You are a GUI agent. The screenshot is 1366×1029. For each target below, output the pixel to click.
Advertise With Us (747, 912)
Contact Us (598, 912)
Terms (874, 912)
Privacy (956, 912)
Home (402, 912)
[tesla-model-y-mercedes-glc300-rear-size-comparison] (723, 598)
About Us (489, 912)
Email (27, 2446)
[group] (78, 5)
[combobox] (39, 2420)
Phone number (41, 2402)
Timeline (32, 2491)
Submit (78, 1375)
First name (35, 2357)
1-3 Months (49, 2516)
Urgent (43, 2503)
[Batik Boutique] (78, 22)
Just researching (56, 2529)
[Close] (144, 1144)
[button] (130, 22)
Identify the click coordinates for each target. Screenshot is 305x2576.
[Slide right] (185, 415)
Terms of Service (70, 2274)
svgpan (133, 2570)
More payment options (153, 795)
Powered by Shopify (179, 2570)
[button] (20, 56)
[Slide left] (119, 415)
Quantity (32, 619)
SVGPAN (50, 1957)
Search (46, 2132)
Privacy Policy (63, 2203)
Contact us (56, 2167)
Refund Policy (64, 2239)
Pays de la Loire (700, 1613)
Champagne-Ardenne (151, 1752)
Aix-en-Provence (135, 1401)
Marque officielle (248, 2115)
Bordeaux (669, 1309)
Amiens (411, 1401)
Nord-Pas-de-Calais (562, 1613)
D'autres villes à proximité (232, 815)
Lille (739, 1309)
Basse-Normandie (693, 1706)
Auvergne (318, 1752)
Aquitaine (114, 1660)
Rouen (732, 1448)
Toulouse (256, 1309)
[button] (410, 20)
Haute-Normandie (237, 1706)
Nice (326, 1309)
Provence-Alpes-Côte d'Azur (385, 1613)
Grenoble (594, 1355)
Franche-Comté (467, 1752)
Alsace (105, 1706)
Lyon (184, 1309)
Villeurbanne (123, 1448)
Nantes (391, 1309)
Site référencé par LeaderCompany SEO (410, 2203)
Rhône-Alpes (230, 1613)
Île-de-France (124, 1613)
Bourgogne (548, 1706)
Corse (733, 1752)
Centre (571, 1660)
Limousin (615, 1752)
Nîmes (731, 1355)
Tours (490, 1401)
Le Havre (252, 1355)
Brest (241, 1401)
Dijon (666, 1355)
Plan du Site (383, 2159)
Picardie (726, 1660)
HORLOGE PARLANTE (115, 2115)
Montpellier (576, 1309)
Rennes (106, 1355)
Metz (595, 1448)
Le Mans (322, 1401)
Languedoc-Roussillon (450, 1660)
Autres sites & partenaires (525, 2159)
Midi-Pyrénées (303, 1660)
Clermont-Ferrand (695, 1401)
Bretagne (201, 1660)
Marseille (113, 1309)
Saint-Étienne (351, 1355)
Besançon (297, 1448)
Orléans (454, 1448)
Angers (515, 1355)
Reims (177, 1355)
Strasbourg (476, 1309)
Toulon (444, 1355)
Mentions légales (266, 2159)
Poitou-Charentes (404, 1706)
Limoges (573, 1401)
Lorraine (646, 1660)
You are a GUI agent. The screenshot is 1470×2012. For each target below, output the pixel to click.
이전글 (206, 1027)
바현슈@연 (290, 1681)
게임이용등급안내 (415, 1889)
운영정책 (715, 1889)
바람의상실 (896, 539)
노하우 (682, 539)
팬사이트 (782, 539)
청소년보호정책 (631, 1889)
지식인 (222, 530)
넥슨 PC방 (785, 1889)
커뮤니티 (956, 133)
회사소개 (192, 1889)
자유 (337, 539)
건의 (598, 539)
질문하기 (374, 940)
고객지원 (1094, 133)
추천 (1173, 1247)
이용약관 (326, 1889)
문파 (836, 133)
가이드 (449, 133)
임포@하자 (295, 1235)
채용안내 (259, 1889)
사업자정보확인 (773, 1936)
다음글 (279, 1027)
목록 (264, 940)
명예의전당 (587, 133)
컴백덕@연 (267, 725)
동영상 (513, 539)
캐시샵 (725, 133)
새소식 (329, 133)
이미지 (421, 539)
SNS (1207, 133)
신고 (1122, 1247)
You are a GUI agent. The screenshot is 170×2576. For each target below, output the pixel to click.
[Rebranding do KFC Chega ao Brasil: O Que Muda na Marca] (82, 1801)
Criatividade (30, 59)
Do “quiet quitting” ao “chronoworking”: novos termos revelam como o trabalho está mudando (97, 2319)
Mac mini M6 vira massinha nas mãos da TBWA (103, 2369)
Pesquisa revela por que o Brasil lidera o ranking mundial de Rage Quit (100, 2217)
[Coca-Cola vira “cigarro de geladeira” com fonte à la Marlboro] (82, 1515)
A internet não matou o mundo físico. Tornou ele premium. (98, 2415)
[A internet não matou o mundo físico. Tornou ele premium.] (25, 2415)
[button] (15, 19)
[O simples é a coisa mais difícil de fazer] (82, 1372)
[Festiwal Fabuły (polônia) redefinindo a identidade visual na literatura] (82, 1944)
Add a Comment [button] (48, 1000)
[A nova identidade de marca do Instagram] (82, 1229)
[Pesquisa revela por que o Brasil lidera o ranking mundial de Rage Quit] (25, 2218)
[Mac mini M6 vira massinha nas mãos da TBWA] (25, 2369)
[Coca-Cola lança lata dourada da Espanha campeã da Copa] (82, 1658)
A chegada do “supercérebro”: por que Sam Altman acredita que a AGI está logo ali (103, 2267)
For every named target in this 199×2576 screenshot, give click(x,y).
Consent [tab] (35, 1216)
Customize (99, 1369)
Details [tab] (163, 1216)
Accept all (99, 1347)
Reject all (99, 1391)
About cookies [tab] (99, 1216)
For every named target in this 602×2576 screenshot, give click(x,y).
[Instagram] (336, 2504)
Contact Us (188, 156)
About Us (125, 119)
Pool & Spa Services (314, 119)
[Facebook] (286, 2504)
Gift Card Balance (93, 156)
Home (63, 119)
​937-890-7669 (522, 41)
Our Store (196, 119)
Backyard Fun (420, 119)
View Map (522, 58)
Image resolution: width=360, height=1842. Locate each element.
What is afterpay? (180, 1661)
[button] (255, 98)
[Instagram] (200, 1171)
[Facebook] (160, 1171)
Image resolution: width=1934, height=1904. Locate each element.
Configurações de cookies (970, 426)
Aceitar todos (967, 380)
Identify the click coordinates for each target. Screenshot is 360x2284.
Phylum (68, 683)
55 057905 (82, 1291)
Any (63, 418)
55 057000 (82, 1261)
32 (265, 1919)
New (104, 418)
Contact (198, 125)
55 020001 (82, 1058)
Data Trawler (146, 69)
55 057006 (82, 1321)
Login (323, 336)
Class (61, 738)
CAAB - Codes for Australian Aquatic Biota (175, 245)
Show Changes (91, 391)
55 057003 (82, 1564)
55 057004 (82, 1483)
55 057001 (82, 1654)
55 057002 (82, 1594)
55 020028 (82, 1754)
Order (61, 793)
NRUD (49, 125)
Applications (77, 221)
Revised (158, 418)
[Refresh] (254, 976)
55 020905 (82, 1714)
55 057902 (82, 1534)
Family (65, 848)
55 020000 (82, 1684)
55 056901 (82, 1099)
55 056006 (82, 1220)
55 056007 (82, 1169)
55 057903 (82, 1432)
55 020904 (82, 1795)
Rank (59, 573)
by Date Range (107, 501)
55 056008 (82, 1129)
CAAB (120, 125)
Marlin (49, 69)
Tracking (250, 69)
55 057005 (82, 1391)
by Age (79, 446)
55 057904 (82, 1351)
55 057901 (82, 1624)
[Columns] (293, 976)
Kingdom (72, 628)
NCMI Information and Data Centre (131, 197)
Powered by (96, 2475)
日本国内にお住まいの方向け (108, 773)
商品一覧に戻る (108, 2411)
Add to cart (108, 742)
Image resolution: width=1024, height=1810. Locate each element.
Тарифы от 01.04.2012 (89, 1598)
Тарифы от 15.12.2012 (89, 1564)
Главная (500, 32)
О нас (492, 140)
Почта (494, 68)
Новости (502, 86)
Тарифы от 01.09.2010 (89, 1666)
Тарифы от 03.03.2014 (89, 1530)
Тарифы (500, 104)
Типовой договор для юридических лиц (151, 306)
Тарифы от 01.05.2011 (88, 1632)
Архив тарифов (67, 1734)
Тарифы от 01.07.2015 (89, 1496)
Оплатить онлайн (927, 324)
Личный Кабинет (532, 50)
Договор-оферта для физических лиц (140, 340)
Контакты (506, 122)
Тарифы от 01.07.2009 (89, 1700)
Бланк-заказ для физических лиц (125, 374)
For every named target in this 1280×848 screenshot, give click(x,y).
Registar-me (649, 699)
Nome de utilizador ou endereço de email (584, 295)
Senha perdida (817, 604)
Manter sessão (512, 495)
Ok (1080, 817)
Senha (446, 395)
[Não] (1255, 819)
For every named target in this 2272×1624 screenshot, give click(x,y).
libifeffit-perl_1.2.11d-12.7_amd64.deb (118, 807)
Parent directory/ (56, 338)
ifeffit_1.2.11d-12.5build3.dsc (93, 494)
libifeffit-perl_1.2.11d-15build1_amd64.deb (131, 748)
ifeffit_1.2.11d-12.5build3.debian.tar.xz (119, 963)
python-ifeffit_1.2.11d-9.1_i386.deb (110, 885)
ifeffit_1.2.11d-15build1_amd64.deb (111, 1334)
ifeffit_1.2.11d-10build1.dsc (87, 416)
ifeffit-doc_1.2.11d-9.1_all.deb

> [WHAT THIS TASK INVOLVES] Take the entries above and return only the lines from the one with "Тарифы от 15.12.2012 (89, 1564)" to the one with "Nome de utilizador", both included, unchanged.

> [ANSWER TO THIS TASK]
Тарифы от 15.12.2012 (89, 1564)
Главная (500, 32)
О нас (492, 140)
Почта (494, 68)
Новости (502, 86)
Тарифы от 01.09.2010 (89, 1666)
Тарифы от 03.03.2014 (89, 1530)
Тарифы (500, 104)
Типовой договор для юридических лиц (151, 306)
Тарифы от 01.05.2011 (88, 1632)
Архив тарифов (67, 1734)
Тарифы от 01.07.2015 (89, 1496)
Оплатить онлайн (927, 324)
Личный Кабинет (532, 50)
Договор-оферта для физических лиц (140, 340)
Контакты (506, 122)
Тарифы от 01.07.2009 (89, 1700)
Бланк-заказ для физических лиц (125, 374)
For every named target in this 1280×848 screenshot, give click(x,y).
Registar-me (649, 699)
Nome de utilizador ou endereço de email (584, 295)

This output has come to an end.